Брюс никогда не говорил с ним о Джине Майкелисе. Они детьми вместе росли у гавани. Брюс на год моложе, несомненно, тихий книжный мальчик, любимец учителей, но это на нем не отражалось, дети к нему относились хорошо. Однако ему должно было быть одиноко. А Джин был грубый и хулиганистый сын рыбака. И тем не менее между ними возникла горячая мальчишеская дружба. Вероятно, верховодил в ней Брюс, хотя они не отдавали себе в этом отчета.
Со временем они разошлись. Джин бросил школу в шестнадцать лет, сказал как-то Брюс, после бурной истории, связанной с девушкой; с тех пор он много раз менял работу, был охранником в гавани, поваром, вышибалой, продавцом. В раннем возрасте он научился очень легко лгать. Время от времени он возвращался в район Залива. Со службы во флоте вернулся в прошлом году, когда Кинтайр был еще в Европе. Кинтайр никогда с ним не встречался. Джин отыскал в Беркли Брюса, через него возобновил знакомство с Коринной и переехал в Сан-Франциско.
Номер 8. Через тонкую дверь Кинтайр слышал телевизор. Он посмотрел на часы. Уже больше десяти. Придется действовать по обстоятельствам. Он постучал.

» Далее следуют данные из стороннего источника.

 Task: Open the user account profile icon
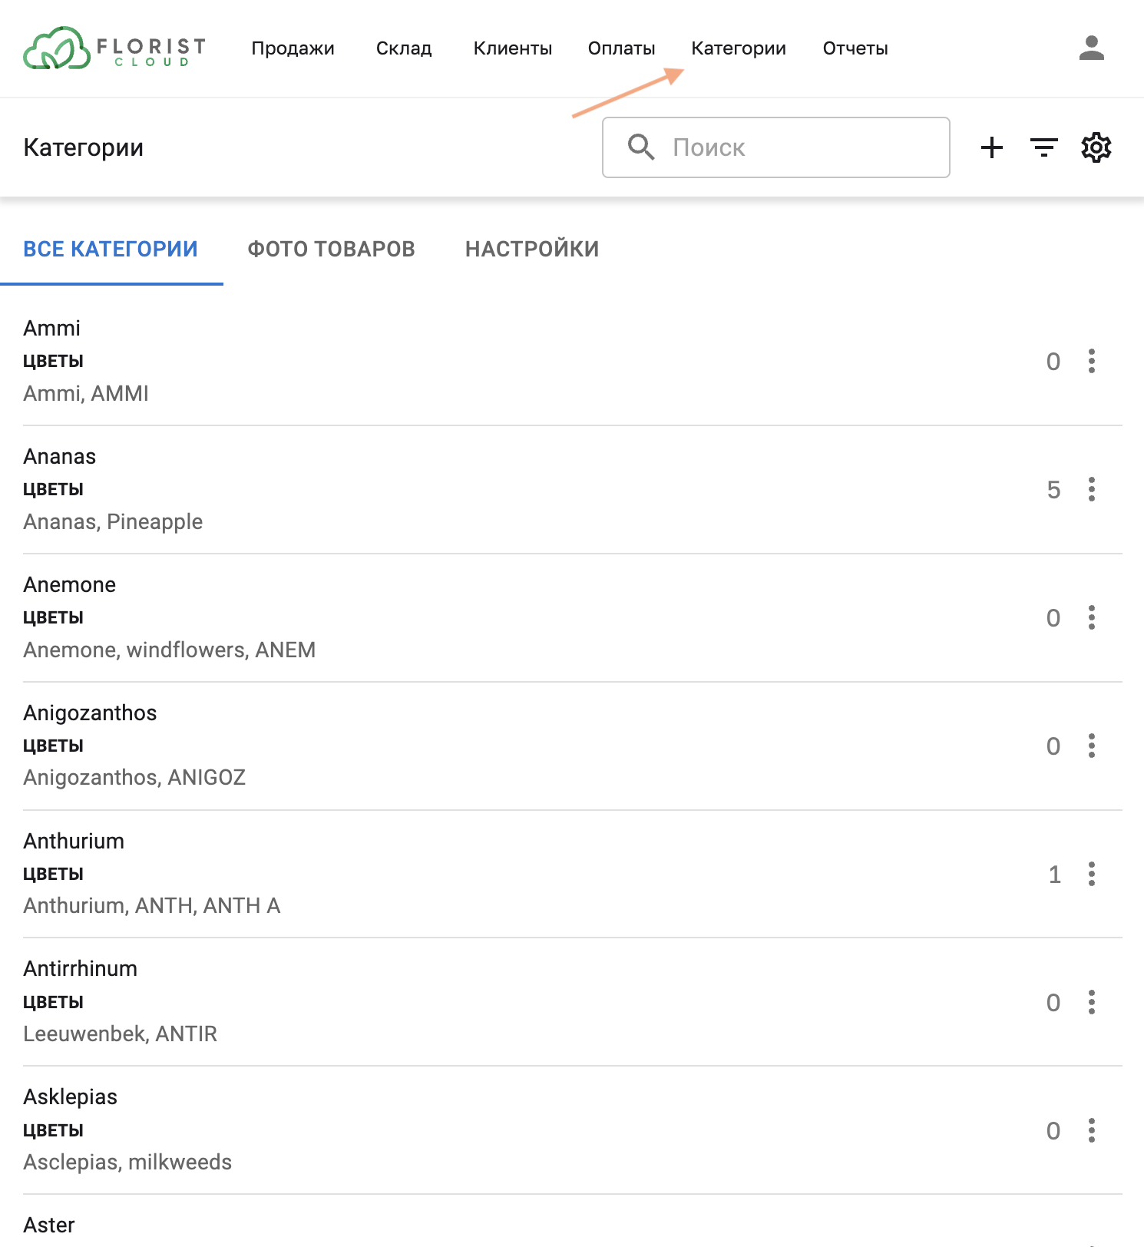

Внутри послышались шаги. Дверь открылась. Кинтайр посмотрел чуть вверх на тяжелое морщинистое лицо с толстым кривым носом и маленькими черными глазами, на седые волосы. У этого человека плечи как грузовик, и живота почти нет. На нем поблекшая рабочая одежда. И его окружал запах дешевого вина.
– Что нужно? – спросил он.
– Мистер Майкелис? Меня зовут Кинтайр. Хочу несколько минут поговорить с вами.

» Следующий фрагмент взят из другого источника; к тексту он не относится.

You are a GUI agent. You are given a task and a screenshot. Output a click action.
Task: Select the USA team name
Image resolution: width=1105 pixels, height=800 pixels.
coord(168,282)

– Мы ничего не покупаем, а если вы от финансовой компании, можете…
Майкелис не закончил свое предложение.
– Ни то, ни другое, – спокойно сказал Кинтайр. – Можете считать меня кем-то вроде посла.
Удивленный, Майкелис шагнул в сторону. Кинтайр вошел в однокомнатную квартиру с завешенным уголком для кухни. Кровать у стены не заправлена. Несколько стульев, стол с полупустым галлоном красного вина, телевизор, табачный дым, много пыли и старые газеты на полу.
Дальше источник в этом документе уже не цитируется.